Passage shown -
****************************************
Commentary: A New Age of American Politics

by Ned Ryun

 

After sifting through the rubble from election night, and having done some soul searching on my basic knowledge of politics, I’ve come to a few conclusions: American politics has entered a new age. All that has gone before—polls, historical trends, message, issues, candidate quality, traditional get-out-the-vote efforts, candidate debates, voter persuasion—means almost nothing and is extremely insignificant.

The thing—the only thing—that truly matters now is a “ballots out, ballots in” machine.

With that perfected, you could elect a random name in a phone book, or a dead man, or a vegetable. Or both a dead man and a vegetable, as Pennsylvania recently demonstrated.
****************************************
Records to use -
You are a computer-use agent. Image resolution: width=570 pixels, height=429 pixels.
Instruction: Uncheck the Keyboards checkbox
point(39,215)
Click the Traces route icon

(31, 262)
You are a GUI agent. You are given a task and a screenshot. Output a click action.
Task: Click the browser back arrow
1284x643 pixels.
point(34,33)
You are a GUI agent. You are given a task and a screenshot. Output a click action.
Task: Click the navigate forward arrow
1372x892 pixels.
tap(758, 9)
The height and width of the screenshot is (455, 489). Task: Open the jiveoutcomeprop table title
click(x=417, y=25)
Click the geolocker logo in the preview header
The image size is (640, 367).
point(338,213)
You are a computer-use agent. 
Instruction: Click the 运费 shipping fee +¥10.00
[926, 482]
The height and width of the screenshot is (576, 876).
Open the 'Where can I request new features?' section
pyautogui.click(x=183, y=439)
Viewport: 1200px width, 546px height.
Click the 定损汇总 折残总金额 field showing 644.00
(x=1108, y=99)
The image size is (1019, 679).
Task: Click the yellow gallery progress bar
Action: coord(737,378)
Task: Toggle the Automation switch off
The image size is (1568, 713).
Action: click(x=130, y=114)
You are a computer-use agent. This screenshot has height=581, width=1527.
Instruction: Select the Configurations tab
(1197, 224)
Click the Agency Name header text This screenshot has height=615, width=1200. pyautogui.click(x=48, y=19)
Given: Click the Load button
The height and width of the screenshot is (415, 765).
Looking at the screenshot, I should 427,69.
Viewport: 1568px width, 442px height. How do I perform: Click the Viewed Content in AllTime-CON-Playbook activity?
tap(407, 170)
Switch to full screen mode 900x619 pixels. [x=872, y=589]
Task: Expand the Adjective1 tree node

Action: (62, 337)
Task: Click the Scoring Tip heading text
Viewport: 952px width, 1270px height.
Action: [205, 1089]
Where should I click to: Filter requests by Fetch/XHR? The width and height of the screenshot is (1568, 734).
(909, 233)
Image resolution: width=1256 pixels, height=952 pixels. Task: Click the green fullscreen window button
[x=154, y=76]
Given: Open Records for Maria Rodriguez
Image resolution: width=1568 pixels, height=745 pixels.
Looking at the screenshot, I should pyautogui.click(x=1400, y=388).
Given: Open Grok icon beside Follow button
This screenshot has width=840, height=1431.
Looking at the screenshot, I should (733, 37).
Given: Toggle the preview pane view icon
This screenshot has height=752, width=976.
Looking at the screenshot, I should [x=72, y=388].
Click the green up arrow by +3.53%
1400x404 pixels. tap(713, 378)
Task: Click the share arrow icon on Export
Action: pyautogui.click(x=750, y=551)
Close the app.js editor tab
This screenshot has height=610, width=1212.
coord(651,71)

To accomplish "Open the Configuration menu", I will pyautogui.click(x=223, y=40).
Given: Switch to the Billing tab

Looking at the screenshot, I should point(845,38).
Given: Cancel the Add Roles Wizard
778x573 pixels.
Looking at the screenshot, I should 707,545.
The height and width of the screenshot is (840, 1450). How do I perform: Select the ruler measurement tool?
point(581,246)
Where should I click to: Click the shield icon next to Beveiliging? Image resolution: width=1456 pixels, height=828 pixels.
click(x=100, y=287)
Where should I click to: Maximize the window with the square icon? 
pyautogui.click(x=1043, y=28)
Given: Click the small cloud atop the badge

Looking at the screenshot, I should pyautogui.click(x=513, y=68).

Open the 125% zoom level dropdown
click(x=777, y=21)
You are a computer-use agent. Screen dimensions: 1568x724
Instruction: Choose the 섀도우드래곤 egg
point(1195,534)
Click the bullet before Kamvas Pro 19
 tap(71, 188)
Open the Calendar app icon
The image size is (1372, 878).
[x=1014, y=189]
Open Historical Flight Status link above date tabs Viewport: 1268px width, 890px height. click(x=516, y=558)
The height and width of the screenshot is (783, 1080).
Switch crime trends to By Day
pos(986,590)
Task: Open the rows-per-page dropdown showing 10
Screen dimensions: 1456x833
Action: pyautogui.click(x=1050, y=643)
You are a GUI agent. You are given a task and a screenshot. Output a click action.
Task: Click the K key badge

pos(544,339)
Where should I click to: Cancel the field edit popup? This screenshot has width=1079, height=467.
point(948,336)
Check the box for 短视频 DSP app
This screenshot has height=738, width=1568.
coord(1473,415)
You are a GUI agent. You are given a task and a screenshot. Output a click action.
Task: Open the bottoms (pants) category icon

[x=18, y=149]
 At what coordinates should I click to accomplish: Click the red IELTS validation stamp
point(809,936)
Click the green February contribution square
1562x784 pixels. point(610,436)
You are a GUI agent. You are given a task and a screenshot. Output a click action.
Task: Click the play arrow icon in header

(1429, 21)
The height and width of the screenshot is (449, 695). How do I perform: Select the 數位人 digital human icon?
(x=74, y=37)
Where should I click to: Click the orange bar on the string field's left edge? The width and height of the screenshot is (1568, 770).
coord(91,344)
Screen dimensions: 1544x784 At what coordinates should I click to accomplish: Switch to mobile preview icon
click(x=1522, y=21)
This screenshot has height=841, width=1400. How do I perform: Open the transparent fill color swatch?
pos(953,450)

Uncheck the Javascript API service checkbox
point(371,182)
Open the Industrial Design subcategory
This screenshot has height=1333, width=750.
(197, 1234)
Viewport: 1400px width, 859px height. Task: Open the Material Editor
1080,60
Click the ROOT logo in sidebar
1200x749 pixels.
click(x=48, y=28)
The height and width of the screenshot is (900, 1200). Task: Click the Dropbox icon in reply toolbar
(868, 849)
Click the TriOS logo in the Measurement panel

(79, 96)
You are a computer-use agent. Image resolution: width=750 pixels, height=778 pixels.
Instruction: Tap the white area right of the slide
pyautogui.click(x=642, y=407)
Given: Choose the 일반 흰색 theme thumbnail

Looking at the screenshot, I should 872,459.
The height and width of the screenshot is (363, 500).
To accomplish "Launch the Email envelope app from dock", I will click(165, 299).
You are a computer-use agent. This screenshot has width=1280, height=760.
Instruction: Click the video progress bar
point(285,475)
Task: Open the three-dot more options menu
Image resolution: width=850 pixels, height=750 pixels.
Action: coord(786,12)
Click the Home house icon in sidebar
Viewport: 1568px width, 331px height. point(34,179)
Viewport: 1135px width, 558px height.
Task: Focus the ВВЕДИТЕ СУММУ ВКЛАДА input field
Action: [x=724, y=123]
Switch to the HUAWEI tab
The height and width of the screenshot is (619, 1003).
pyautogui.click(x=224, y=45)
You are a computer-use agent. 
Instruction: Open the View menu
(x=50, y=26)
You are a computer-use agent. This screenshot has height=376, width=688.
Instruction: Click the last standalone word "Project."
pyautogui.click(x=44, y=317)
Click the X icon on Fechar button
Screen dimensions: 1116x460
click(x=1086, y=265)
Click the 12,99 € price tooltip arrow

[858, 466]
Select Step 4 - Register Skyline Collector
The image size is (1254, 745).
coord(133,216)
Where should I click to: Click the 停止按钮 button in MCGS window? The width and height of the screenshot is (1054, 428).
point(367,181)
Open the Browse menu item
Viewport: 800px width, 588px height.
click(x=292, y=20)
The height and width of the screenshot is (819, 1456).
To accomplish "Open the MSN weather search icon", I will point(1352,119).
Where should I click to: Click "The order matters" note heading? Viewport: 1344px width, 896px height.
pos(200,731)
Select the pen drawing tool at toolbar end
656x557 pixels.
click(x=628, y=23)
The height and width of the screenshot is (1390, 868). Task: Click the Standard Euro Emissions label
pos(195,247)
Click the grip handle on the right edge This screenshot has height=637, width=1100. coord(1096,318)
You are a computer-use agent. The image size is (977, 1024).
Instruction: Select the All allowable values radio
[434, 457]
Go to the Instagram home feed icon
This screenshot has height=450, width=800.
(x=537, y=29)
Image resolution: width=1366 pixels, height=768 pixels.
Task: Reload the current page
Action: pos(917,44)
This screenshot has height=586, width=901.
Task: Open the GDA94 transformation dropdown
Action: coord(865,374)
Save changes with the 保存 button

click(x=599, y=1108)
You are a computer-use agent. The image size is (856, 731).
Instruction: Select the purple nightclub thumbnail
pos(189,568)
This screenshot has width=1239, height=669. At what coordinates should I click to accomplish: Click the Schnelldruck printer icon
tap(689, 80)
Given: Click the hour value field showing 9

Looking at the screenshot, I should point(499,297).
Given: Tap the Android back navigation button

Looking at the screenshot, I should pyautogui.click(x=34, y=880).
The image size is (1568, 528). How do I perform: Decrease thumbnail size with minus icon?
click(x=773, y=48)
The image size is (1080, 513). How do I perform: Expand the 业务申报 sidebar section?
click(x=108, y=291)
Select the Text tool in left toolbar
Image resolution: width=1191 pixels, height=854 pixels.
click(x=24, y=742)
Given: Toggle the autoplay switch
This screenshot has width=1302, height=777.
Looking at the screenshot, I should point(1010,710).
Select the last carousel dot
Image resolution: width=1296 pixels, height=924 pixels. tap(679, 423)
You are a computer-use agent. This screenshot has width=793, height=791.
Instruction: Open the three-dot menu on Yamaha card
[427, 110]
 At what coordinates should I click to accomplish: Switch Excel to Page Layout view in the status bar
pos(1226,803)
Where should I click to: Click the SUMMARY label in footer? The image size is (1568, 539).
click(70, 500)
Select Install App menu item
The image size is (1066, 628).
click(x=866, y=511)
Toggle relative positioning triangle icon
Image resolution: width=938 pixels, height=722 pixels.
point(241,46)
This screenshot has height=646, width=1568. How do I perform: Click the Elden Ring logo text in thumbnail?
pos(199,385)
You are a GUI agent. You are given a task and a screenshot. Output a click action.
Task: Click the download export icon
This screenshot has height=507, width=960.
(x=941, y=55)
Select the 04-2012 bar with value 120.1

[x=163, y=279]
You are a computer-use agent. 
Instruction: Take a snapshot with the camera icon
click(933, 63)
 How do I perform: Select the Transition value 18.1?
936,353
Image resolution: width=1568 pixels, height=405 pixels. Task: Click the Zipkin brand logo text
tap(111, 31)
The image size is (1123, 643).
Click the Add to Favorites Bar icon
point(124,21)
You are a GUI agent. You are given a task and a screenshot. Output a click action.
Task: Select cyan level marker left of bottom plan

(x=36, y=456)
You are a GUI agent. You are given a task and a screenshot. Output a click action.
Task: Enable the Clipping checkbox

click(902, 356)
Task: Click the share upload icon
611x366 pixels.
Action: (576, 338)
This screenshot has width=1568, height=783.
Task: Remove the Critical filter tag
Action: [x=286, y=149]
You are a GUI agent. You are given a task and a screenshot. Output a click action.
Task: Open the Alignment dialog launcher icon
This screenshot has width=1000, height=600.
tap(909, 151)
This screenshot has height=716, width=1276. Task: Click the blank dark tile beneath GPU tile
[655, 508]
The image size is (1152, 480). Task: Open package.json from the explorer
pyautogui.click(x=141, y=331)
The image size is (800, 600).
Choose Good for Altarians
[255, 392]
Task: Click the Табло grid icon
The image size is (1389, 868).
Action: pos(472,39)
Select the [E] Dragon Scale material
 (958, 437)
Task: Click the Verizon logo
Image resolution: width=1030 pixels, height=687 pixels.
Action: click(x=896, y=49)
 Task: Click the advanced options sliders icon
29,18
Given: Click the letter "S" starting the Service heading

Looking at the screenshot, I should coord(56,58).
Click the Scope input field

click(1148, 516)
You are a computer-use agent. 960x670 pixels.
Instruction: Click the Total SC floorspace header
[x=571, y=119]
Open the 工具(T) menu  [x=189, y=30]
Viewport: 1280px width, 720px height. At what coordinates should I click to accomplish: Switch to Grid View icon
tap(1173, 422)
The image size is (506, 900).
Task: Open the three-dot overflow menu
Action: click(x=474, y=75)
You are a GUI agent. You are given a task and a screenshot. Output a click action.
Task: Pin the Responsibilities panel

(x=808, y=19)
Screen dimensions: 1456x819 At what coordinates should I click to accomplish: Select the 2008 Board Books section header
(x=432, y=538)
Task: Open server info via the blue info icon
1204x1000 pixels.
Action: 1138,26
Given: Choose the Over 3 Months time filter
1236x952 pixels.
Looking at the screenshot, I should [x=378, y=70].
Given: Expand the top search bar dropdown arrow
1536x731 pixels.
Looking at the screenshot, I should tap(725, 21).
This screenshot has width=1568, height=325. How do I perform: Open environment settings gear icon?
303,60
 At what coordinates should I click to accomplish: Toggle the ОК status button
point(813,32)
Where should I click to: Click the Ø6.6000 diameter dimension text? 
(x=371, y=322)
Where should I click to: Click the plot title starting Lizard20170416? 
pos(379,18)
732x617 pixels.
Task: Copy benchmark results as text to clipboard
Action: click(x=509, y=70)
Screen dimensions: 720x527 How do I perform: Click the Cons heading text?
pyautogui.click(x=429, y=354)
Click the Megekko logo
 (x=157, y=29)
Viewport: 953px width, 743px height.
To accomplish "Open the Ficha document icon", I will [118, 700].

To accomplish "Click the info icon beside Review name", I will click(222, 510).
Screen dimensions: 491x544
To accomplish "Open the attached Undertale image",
****************************************
Exercise tasks -
a) In the commentary on American politics, which state is said to have recently elected both a dead man and a vegetable?
b) Recast the stretch of rows from the line containing "has width=1280, height=760." through the line containing "(x=50, y=26)" as a Markdown table with columns No. and Line, leaving out any blank lines.
The commentary and the rows come from unrelated sources.

Final results -
a) Pennsylvania

b)
| No. | Line |
|---|---|
| 1 | You are a computer-use agent. This screenshot has width=1280, height=760. |
| 2 | Instruction: Click the video progress bar |
| 3 | point(285,475) |
| 4 | Task: Open the three-dot more options menu |
| 5 | Image resolution: width=850 pixels, height=750 pixels. |
| 6 | Action: coord(786,12) |
| 7 | Click the Home house icon in sidebar |
| 8 | Viewport: 1568px width, 331px height. point(34,179) |
| 9 | Viewport: 1135px width, 558px height. |
| 10 | Task: Focus the ВВЕДИТЕ СУММУ ВКЛАДА input field |
| 11 | Action: [x=724, y=123] |
| 12 | Switch to the HUAWEI tab |
| 13 | The height and width of the screenshot is (619, 1003). |
| 14 | pyautogui.click(x=224, y=45) |
| 15 | You are a computer-use agent.  |
| 16 | Instruction: Open the View menu |
| 17 | (x=50, y=26) |